EXERCISE: Nothing in the records below may change; print them all exactly.

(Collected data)
-=-=-=-=-

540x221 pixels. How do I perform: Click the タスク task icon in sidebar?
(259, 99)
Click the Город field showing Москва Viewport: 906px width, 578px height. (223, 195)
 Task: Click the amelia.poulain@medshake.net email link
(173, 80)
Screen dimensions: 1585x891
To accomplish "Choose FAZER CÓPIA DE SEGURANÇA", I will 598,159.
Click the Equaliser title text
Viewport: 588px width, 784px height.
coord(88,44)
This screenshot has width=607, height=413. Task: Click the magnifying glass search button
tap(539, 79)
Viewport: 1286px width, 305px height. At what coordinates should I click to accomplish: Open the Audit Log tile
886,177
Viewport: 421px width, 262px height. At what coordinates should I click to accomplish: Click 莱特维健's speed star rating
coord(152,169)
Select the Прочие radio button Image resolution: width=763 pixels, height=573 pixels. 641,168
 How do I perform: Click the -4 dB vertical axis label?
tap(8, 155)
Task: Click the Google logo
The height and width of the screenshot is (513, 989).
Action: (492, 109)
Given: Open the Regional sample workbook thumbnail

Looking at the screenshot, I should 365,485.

-=-=-=-=-

THE ANSWER:
540x221 pixels. How do I perform: Click the タスク task icon in sidebar?
(259, 99)
Click the Город field showing Москва Viewport: 906px width, 578px height. (223, 195)
 Task: Click the amelia.poulain@medshake.net email link
(173, 80)
Screen dimensions: 1585x891
To accomplish "Choose FAZER CÓPIA DE SEGURANÇA", I will 598,159.
Click the Equaliser title text
Viewport: 588px width, 784px height.
coord(88,44)
This screenshot has width=607, height=413. Task: Click the magnifying glass search button
tap(539, 79)
Viewport: 1286px width, 305px height. At what coordinates should I click to accomplish: Open the Audit Log tile
886,177
Viewport: 421px width, 262px height. At what coordinates should I click to accomplish: Click 莱特维健's speed star rating
coord(152,169)
Select the Прочие radio button Image resolution: width=763 pixels, height=573 pixels. 641,168
 How do I perform: Click the -4 dB vertical axis label?
tap(8, 155)
Task: Click the Google logo
The height and width of the screenshot is (513, 989).
Action: (492, 109)
Given: Open the Regional sample workbook thumbnail

Looking at the screenshot, I should 365,485.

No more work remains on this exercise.